Agents Can now Clone Themselves and Do Crazy Things (Part I: Deep Stock Analysis)

Agents Can now Clone Themselves and Do Crazy Things (Part I: Deep Stock Analysis)

Most chatbots, such as ChatGPT and Claude, are becoming more powerful every day. They are incorporating more tools, characters and features, such as Canvas or Artifacts, to improve usability. However, especially if you are a heavy user of AI (especially as a non-coder), the limitations are the same: the more data and the more complex the tasks, the less AI becomes usable.

It becomes lazy and takes shortcuts.

  • it hallucinates
  • it forgets things

The quality degrades massively, and worst of all, you still pay for it.

Most of these issues are known limitations that happen because of one of the most limiting factors of AI: the context window. Think of it as the AI's limited working memory: the more data it contains, the more overwhelmed the AI becomes while still trying to please you. The result is a pure waste of time and money.

The solution

There have been a lot of advancements in this area trying to overcome these technical limitations, such as plugging in memories, but one incredibly powerful solution is multi-agency.

The AI breaks down tasks it has never seen before using its reasoning capabilities and sends them to other AIs (so-called subagents) to complete. Then it aggregates the results and answers the user's request.

In this blog post, I will discuss how the multi-agent approach changes everything and how you can try it out for a few pounds using the open-source chatbot CherryStudio.

▶ [Dataset excerpts]
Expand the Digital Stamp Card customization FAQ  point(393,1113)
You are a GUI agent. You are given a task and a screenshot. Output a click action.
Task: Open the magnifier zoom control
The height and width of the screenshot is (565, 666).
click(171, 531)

▶ [Required tasks]
a: Answer these from the blog post on AI agents:
(i) What does the blog post on AI agents compare the context window to?
(ii) What are the other AIs that receive the broken-down tasks called?
(iii) Which open-source chatbot does the blog post on AI agents name for trying out the approach?
b: Carry the blog post on AI agents forward from its last sentence.
The data has no connection to the text.

▶ [Task-by-task results]
a:
(i) The AI's limited working memory.
(ii) Subagents.
(iii) CherryStudio.

b:
Disclaimer: I have no affiliation whatsoever with Cherry Studio. This is just one powerful tool that I love to use for many tasks, especially agentic use cases.

Why is this different?

The so-called sub-agent starts with a fresh memory. It doesn't need to know the entire context; it just needs to know the subtask at hand. It executes the task, delivers the results and disappears. Any further subtasks start with a new LLM. This core difference to having one large LLM trying to do everything by itself changes the entire game.

Handling much more complex tasks becomes possible.

  • much less hallucination
  • much higher quality (think of those subagents focusing on one smaller task; they can perform much better than a huge task).

And if you have parallelisation, the end-to-end experience can be much faster than single processing, though this also depends on the tooling of the multi-agent solution.

Let’s talk tools

If you follow the news, you might have heard about Claude Cowork. Built on top of a framework developed by Antropic a few months ago, called Agent SDK, Claude Cowork can process highly complex tasks end-to-end using a high-reasoning, multi-agent approach.